Nerede ve ne şekilde yapıldığı, içine ne gibi kimyasal maddelerin konulduğu, hangi kaplarda ve koşullarda depolandığı belli olmayan bu yağların vücudumuza temas etmesiyle vücudumuzda kaşıntı ve kızarıklık oluşuyor. Cildimiz kabarıyor, kızarıyor, durmadan kaşınıyor ve bu durum bizi çok kötü etkiliyor. Üstelik elimize bulaşan bu maddeleri temizleyecek doğru düzgün bir ortam da yok. Fabrikada kullanılan bir lavabo var ama suları doğru düzgün akmıyor. Çeşmeden akan su, tesisat yapılmadığından tekrar içeriye akıyor. Bu lavobo denen ama aslında başka her şey olan yere yönetim bir kâğıt asmış. Bu kâğıtta ellerin nasıl yıkanması gerektiği anlatılıyor bize. Bizimle dalga geçer gibi çok güzel anlatmışlar ellerimizi nasıl yıkamamız gerektiğini. Ama gel gör ki bunu uygulamak mümkün değil. Çünkü ellerin yıkanması için düzgün bir sabun kullanılması gerekir. Fakat patron kendi kârından başka bir şey düşünmediği için iyi bir sabun yerine, en adisinden alıyor. Ellerimizdeki kir ve pasın çıkması mümkün değil. Üstelik yıkayamadığımız ıslanmış ellerin kurutulması için ne bir peçete ne de buna benzer bir şey var. Ellerimiz vıcık vıcık oluyor. İşçilerin sağlığının korunması için bunları görmesi gereken bir iş güvenliği uzmanı var ama ne fayda? O da işverenin yalakası, bizim çıkarımızı koruyacağına, kendi menfaatini koruyor.

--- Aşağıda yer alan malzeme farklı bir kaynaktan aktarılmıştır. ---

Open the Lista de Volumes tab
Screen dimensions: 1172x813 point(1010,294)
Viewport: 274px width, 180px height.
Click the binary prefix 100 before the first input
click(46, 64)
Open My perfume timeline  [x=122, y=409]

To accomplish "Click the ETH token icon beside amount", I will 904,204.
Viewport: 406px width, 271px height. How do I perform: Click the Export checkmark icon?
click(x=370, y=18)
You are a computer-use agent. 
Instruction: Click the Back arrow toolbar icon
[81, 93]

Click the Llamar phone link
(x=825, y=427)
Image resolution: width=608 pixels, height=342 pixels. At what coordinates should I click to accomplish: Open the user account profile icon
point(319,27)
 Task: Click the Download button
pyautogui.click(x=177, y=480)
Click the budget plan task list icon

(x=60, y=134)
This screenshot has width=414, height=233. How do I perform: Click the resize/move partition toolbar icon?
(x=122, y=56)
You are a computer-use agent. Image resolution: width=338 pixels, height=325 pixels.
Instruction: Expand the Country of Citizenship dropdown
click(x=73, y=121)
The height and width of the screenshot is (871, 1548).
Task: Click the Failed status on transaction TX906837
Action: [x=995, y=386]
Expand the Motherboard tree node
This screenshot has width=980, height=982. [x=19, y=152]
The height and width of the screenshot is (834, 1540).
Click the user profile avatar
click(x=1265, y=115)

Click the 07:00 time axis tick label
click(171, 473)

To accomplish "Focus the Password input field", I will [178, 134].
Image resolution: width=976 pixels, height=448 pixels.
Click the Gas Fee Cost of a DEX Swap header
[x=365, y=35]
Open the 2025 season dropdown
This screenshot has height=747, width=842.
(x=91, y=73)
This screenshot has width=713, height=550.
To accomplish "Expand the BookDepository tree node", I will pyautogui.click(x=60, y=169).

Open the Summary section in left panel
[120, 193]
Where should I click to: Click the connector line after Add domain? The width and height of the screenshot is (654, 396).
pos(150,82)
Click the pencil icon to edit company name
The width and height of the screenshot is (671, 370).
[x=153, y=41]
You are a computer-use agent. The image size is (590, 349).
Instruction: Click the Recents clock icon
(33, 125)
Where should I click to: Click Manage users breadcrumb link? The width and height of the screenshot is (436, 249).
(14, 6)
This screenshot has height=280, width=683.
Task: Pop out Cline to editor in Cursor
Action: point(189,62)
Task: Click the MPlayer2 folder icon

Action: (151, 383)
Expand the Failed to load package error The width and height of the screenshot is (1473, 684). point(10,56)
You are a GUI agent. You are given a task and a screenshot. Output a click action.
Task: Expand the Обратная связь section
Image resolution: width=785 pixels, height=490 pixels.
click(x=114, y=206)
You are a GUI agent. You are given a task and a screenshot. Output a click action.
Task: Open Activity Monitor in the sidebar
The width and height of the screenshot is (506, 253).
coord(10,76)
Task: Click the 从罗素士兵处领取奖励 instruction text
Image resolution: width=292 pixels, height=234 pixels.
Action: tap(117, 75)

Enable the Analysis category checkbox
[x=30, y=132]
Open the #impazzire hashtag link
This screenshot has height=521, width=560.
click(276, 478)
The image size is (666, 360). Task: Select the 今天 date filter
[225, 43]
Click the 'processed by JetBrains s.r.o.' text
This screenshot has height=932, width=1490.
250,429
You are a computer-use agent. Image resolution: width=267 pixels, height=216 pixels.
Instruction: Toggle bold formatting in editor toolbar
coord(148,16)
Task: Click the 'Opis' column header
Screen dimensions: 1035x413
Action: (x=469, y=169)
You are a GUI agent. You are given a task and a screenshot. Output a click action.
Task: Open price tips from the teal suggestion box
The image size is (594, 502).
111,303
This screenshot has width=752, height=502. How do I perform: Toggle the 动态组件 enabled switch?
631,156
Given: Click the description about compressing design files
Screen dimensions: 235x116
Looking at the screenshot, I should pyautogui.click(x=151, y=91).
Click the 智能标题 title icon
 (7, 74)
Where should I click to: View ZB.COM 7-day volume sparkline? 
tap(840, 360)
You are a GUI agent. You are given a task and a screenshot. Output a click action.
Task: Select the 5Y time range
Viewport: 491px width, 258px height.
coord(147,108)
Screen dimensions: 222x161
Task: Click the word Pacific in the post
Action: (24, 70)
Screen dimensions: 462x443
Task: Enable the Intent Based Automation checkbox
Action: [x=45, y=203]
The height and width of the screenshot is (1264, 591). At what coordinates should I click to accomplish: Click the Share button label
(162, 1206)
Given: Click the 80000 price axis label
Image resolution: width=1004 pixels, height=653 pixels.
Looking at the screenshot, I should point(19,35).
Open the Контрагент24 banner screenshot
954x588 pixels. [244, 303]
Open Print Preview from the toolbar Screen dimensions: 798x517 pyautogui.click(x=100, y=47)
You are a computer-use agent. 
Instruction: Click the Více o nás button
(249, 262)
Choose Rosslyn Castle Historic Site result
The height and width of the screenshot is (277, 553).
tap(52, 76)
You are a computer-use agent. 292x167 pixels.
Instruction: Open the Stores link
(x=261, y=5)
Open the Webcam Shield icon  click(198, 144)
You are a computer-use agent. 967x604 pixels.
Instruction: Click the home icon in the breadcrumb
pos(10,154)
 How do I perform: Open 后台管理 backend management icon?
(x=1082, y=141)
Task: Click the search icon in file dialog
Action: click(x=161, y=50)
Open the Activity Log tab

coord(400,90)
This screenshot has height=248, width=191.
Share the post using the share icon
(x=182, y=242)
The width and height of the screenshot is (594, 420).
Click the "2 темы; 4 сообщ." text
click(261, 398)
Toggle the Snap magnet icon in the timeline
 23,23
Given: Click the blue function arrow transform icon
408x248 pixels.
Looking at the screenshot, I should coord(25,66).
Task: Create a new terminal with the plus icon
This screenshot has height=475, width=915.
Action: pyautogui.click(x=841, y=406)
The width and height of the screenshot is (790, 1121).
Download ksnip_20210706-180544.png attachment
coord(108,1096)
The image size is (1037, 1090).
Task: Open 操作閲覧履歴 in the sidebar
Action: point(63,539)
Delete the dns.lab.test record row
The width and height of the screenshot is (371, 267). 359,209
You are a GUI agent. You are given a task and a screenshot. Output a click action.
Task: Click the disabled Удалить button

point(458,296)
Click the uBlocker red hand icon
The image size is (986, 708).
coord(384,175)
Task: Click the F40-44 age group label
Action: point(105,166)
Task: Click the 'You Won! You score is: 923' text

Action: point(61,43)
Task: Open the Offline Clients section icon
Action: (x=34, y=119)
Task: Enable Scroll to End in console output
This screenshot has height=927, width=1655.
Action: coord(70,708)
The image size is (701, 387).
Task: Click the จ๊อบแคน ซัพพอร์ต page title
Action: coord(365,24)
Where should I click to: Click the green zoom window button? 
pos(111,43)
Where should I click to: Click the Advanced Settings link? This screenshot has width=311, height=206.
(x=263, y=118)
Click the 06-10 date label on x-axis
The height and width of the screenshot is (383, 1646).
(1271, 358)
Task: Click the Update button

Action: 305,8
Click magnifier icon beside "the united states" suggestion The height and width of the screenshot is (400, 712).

Buna benzer daha birçok şey anlatabilirim, ama biliyorum ki bu yaşananlar sadece benim çalıştığım fabrikayla sınırlı değil. Hemen her işyerinde aynı sıkıntılar var. Biz fabrikada böyle bir ortamda çalışırken patron kâr etmeyi sürdürüyor. Üstelik patron ne kadar çok kazanırsa, biz işçiler de o kadar kaybediyoruz. Patronlar bizleri düşünmediği ve düşünmeyeceği için biz işçiler kendimizi düşünmeye başlamalıyız. Çünkü bunu yapmadıkça, birleşip harekete geçmedikçe bu sorunlarla yaşamaya devam edeceğiz.